Extracted data
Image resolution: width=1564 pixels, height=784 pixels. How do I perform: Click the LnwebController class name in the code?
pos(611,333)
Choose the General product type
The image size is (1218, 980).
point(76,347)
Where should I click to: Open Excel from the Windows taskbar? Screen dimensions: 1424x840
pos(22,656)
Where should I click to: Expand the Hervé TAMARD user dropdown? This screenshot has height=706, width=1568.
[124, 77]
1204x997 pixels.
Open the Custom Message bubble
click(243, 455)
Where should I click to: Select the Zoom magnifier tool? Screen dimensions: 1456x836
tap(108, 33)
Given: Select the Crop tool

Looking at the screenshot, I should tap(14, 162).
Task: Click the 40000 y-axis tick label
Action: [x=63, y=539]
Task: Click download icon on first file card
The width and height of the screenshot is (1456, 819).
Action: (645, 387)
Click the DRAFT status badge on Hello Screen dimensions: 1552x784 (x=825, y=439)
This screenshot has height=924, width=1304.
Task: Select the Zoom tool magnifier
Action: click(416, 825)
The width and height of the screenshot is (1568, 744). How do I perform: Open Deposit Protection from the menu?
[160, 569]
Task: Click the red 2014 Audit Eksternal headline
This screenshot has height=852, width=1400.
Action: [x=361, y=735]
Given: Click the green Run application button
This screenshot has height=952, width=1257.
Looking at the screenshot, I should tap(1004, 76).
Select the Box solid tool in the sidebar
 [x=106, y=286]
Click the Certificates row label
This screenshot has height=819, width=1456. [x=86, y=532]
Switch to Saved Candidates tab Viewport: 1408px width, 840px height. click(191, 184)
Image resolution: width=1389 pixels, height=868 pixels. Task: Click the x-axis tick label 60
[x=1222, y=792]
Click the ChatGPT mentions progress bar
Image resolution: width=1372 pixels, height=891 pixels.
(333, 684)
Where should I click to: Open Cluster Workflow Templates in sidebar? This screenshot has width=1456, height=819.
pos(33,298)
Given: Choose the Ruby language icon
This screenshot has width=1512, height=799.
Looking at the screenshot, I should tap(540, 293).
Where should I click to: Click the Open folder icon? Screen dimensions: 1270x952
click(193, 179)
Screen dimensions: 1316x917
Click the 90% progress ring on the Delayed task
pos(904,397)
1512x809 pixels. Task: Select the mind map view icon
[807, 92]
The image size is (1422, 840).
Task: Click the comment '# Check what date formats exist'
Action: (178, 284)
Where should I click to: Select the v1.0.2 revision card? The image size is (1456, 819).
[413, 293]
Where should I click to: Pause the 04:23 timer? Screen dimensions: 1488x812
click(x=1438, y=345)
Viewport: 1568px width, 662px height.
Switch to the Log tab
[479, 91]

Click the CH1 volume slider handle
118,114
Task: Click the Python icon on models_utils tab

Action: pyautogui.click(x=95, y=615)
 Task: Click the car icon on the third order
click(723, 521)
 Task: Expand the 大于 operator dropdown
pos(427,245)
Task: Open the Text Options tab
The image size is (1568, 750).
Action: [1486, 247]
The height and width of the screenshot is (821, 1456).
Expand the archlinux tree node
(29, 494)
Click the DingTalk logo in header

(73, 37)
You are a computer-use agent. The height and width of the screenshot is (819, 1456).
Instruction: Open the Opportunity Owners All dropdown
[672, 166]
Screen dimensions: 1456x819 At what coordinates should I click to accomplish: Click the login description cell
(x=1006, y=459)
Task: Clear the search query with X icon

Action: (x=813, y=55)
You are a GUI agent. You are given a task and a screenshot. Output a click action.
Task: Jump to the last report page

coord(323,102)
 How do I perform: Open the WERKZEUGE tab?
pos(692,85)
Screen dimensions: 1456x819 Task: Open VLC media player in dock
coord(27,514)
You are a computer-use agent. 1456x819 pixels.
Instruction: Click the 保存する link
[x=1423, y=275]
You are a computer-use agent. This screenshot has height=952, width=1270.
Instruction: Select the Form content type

Work required
Extract, word for word, each line of the listing above.

Expected answer
Image resolution: width=1564 pixels, height=784 pixels. How do I perform: Click the LnwebController class name in the code?
pos(611,333)
Choose the General product type
The image size is (1218, 980).
point(76,347)
Where should I click to: Open Excel from the Windows taskbar? Screen dimensions: 1424x840
pos(22,656)
Where should I click to: Expand the Hervé TAMARD user dropdown? This screenshot has height=706, width=1568.
[124, 77]
1204x997 pixels.
Open the Custom Message bubble
click(243, 455)
Where should I click to: Select the Zoom magnifier tool? Screen dimensions: 1456x836
tap(108, 33)
Given: Select the Crop tool

Looking at the screenshot, I should tap(14, 162).
Task: Click the 40000 y-axis tick label
Action: [x=63, y=539]
Task: Click download icon on first file card
The width and height of the screenshot is (1456, 819).
Action: (645, 387)
Click the DRAFT status badge on Hello Screen dimensions: 1552x784 (x=825, y=439)
This screenshot has height=924, width=1304.
Task: Select the Zoom tool magnifier
Action: click(416, 825)
The width and height of the screenshot is (1568, 744). How do I perform: Open Deposit Protection from the menu?
[160, 569]
Task: Click the red 2014 Audit Eksternal headline
This screenshot has height=852, width=1400.
Action: [x=361, y=735]
Given: Click the green Run application button
This screenshot has height=952, width=1257.
Looking at the screenshot, I should tap(1004, 76).
Select the Box solid tool in the sidebar
 [x=106, y=286]
Click the Certificates row label
This screenshot has height=819, width=1456. [x=86, y=532]
Switch to Saved Candidates tab Viewport: 1408px width, 840px height. click(191, 184)
Image resolution: width=1389 pixels, height=868 pixels. Task: Click the x-axis tick label 60
[x=1222, y=792]
Click the ChatGPT mentions progress bar
Image resolution: width=1372 pixels, height=891 pixels.
(333, 684)
Where should I click to: Open Cluster Workflow Templates in sidebar? This screenshot has width=1456, height=819.
pos(33,298)
Given: Choose the Ruby language icon
This screenshot has width=1512, height=799.
Looking at the screenshot, I should tap(540, 293).
Where should I click to: Click the Open folder icon? Screen dimensions: 1270x952
click(193, 179)
Screen dimensions: 1316x917
Click the 90% progress ring on the Delayed task
pos(904,397)
1512x809 pixels. Task: Select the mind map view icon
[807, 92]
The image size is (1422, 840).
Task: Click the comment '# Check what date formats exist'
Action: (178, 284)
Where should I click to: Select the v1.0.2 revision card? The image size is (1456, 819).
[413, 293]
Where should I click to: Pause the 04:23 timer? Screen dimensions: 1488x812
click(x=1438, y=345)
Viewport: 1568px width, 662px height.
Switch to the Log tab
[479, 91]

Click the CH1 volume slider handle
118,114
Task: Click the Python icon on models_utils tab

Action: pyautogui.click(x=95, y=615)
 Task: Click the car icon on the third order
click(723, 521)
 Task: Expand the 大于 operator dropdown
pos(427,245)
Task: Open the Text Options tab
The image size is (1568, 750).
Action: [1486, 247]
The height and width of the screenshot is (821, 1456).
Expand the archlinux tree node
(29, 494)
Click the DingTalk logo in header

(73, 37)
You are a computer-use agent. The height and width of the screenshot is (819, 1456).
Instruction: Open the Opportunity Owners All dropdown
[672, 166]
Screen dimensions: 1456x819 At what coordinates should I click to accomplish: Click the login description cell
(x=1006, y=459)
Task: Clear the search query with X icon

Action: (x=813, y=55)
You are a GUI agent. You are given a task and a screenshot. Output a click action.
Task: Jump to the last report page

coord(323,102)
 How do I perform: Open the WERKZEUGE tab?
pos(692,85)
Screen dimensions: 1456x819 Task: Open VLC media player in dock
coord(27,514)
You are a computer-use agent. 1456x819 pixels.
Instruction: Click the 保存する link
[x=1423, y=275]
You are a computer-use agent. This screenshot has height=952, width=1270.
Instruction: Select the Form content type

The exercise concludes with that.